Rins argumentó “sin margen a dudas”, que los imputados dejaron a sus hijos en el hogar para poder cumplir con la actividad laboral y no podían contratar a personal de casas particulares ni niñeras. Tampoco tenían otras redes de contención, como parientes o amigos que pudieran asumir la custodia de los niños mientras se ausentaban para comprar la mercadería. La madre nunca quiso cometer un delito ni dañar a sus hijos. Solo hizo lo que creyó conveniente del único modo que entendió posible.

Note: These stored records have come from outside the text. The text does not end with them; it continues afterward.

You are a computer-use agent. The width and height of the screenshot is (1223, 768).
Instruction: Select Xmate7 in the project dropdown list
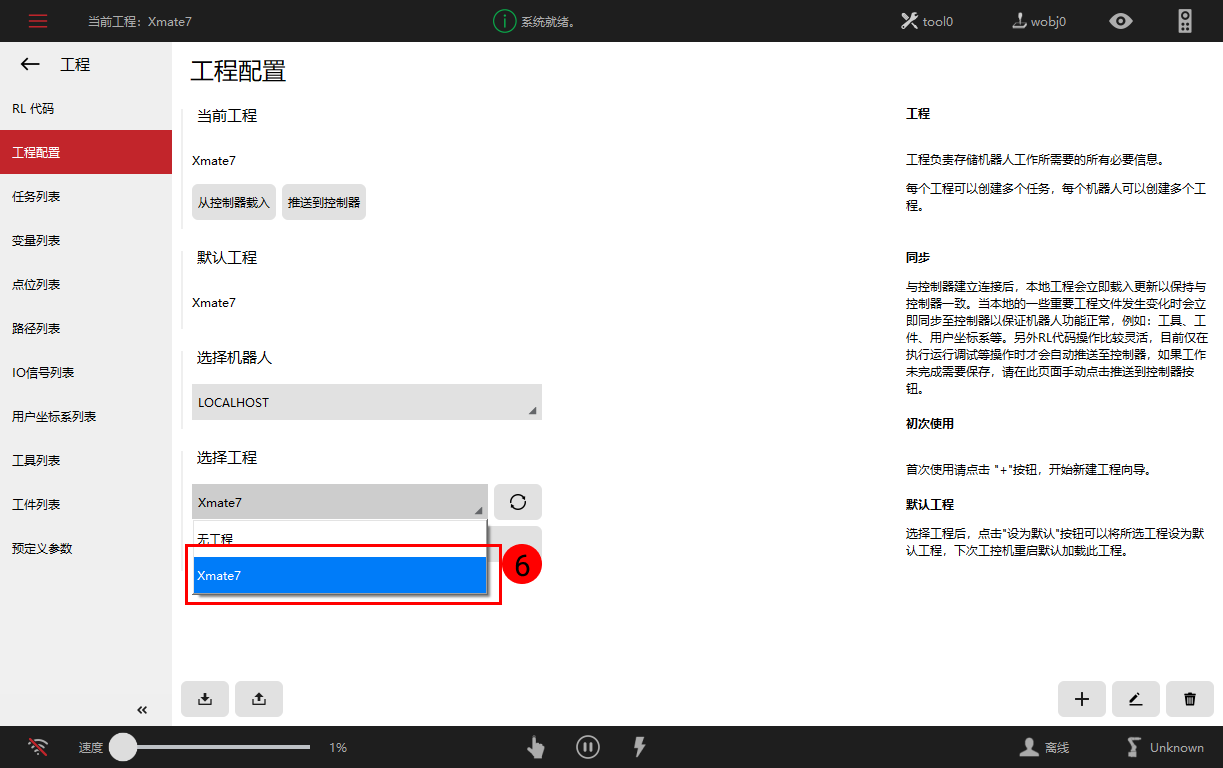click(340, 575)
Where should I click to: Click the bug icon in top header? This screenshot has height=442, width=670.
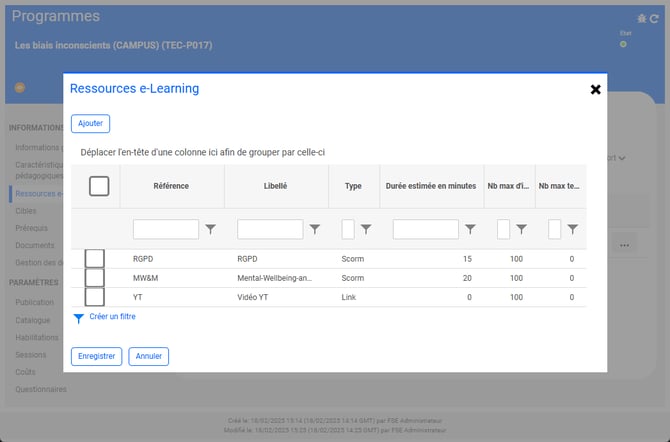point(641,18)
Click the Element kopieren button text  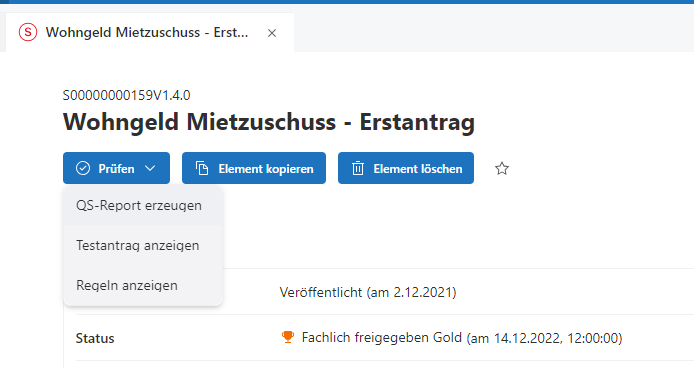click(266, 169)
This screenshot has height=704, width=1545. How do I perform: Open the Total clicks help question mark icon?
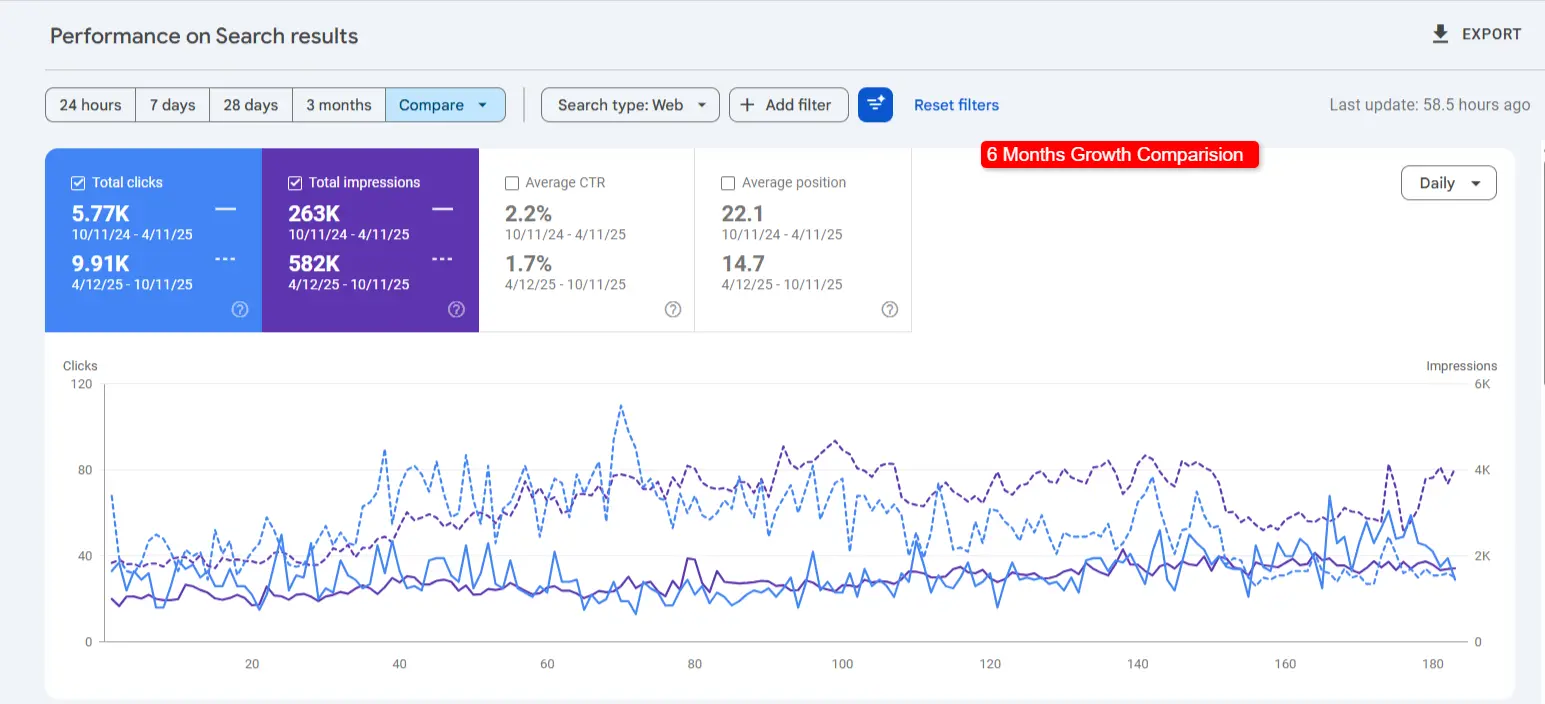click(239, 309)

El abogado defensor Hernando Ortubia sostuvo que la causa “nunca debió avanzar” y que “no debieron exponer” a la mujer y a su compañero al banquillo de los acusados. La decisión del fiscal, a la que adhirió Ortubia, pareció anticipar la resolución del juez. Martha y David fueron absueltos. La Justicia que los había acusado bajo el régimen de lo que debía ser, los absolvía con la certeza de lo que era posible. “La prueba colectada da perfecta cuenta de que el “encierro” fue con fines de protección de los niños y que los imputados advirtieron la gravedad de la situación recién con la intervención judicial, tal como lo manifestaron al hacer uso de la última palabra, lo que revela la creencia de estar actuando correctamente”, argumentó el magistrado. El regreso a casa de la pareja ya no incluía el temor a ser encarcelados. La sentencia se conoció tres años después de aquel llamado de la Policía y el nudo en la garganta que les aprisionó el corazón.